▶ What this task involves: Every record must appear in your reply exactly as written.
━━━ Source material
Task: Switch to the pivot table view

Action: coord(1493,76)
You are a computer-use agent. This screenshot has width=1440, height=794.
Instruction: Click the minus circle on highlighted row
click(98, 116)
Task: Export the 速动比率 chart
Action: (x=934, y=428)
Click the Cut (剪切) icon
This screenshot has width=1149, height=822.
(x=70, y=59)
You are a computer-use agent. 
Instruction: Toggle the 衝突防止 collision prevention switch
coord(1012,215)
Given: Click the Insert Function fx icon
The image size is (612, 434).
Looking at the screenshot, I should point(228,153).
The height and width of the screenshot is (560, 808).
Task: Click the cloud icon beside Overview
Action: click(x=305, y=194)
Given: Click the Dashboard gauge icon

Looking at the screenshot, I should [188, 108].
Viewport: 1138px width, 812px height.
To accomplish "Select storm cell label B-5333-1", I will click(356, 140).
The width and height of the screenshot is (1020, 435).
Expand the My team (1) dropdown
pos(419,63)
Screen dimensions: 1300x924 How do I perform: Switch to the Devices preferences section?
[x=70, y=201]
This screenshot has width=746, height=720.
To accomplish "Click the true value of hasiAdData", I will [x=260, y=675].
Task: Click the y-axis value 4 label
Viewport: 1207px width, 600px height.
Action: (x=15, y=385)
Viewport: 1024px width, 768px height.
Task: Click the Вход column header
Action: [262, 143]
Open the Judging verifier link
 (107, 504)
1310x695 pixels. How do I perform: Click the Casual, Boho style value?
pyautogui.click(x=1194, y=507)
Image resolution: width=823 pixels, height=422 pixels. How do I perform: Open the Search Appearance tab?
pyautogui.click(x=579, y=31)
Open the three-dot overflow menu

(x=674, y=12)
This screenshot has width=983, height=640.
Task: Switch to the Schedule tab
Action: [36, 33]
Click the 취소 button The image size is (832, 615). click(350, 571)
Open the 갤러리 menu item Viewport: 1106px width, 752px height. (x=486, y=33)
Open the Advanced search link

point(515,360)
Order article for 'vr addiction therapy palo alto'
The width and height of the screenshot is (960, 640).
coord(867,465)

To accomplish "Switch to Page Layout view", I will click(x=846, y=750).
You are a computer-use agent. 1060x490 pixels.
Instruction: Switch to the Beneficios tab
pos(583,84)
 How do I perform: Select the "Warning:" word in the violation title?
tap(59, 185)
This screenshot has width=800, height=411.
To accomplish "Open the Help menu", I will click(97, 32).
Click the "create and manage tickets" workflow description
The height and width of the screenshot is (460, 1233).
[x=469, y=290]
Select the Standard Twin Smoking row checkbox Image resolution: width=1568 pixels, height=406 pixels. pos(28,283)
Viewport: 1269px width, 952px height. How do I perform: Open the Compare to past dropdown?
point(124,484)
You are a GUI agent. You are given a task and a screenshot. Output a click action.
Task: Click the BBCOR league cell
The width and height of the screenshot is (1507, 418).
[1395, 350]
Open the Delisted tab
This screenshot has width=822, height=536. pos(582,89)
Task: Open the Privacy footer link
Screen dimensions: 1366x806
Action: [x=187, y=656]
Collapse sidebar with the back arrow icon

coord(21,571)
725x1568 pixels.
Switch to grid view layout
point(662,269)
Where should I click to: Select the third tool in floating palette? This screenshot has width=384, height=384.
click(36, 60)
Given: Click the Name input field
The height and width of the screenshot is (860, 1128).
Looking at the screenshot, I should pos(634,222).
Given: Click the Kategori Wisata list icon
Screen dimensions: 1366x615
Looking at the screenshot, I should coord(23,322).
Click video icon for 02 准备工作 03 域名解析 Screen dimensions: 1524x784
━━━━━━
▶ Completed exercise:
Task: Switch to the pivot table view

Action: coord(1493,76)
You are a computer-use agent. This screenshot has width=1440, height=794.
Instruction: Click the minus circle on highlighted row
click(98, 116)
Task: Export the 速动比率 chart
Action: (x=934, y=428)
Click the Cut (剪切) icon
This screenshot has width=1149, height=822.
(x=70, y=59)
You are a computer-use agent. 
Instruction: Toggle the 衝突防止 collision prevention switch
coord(1012,215)
Given: Click the Insert Function fx icon
The image size is (612, 434).
Looking at the screenshot, I should point(228,153).
The height and width of the screenshot is (560, 808).
Task: Click the cloud icon beside Overview
Action: click(x=305, y=194)
Given: Click the Dashboard gauge icon

Looking at the screenshot, I should [188, 108].
Viewport: 1138px width, 812px height.
To accomplish "Select storm cell label B-5333-1", I will click(356, 140).
The width and height of the screenshot is (1020, 435).
Expand the My team (1) dropdown
pos(419,63)
Screen dimensions: 1300x924 How do I perform: Switch to the Devices preferences section?
[x=70, y=201]
This screenshot has width=746, height=720.
To accomplish "Click the true value of hasiAdData", I will [x=260, y=675].
Task: Click the y-axis value 4 label
Viewport: 1207px width, 600px height.
Action: (x=15, y=385)
Viewport: 1024px width, 768px height.
Task: Click the Вход column header
Action: [262, 143]
Open the Judging verifier link
 (107, 504)
1310x695 pixels. How do I perform: Click the Casual, Boho style value?
pyautogui.click(x=1194, y=507)
Image resolution: width=823 pixels, height=422 pixels. How do I perform: Open the Search Appearance tab?
pyautogui.click(x=579, y=31)
Open the three-dot overflow menu

(x=674, y=12)
This screenshot has width=983, height=640.
Task: Switch to the Schedule tab
Action: [36, 33]
Click the 취소 button The image size is (832, 615). click(350, 571)
Open the 갤러리 menu item Viewport: 1106px width, 752px height. (x=486, y=33)
Open the Advanced search link

point(515,360)
Order article for 'vr addiction therapy palo alto'
The width and height of the screenshot is (960, 640).
coord(867,465)

To accomplish "Switch to Page Layout view", I will click(x=846, y=750).
You are a computer-use agent. 1060x490 pixels.
Instruction: Switch to the Beneficios tab
pos(583,84)
 How do I perform: Select the "Warning:" word in the violation title?
tap(59, 185)
This screenshot has width=800, height=411.
To accomplish "Open the Help menu", I will click(97, 32).
Click the "create and manage tickets" workflow description
The height and width of the screenshot is (460, 1233).
[x=469, y=290]
Select the Standard Twin Smoking row checkbox Image resolution: width=1568 pixels, height=406 pixels. pos(28,283)
Viewport: 1269px width, 952px height. How do I perform: Open the Compare to past dropdown?
point(124,484)
You are a GUI agent. You are given a task and a screenshot. Output a click action.
Task: Click the BBCOR league cell
The width and height of the screenshot is (1507, 418).
[1395, 350]
Open the Delisted tab
This screenshot has width=822, height=536. pos(582,89)
Task: Open the Privacy footer link
Screen dimensions: 1366x806
Action: [x=187, y=656]
Collapse sidebar with the back arrow icon

coord(21,571)
725x1568 pixels.
Switch to grid view layout
point(662,269)
Where should I click to: Select the third tool in floating palette? This screenshot has width=384, height=384.
click(36, 60)
Given: Click the Name input field
The height and width of the screenshot is (860, 1128).
Looking at the screenshot, I should pos(634,222).
Given: Click the Kategori Wisata list icon
Screen dimensions: 1366x615
Looking at the screenshot, I should coord(23,322).
Click video icon for 02 准备工作 03 域名解析 Screen dimensions: 1524x784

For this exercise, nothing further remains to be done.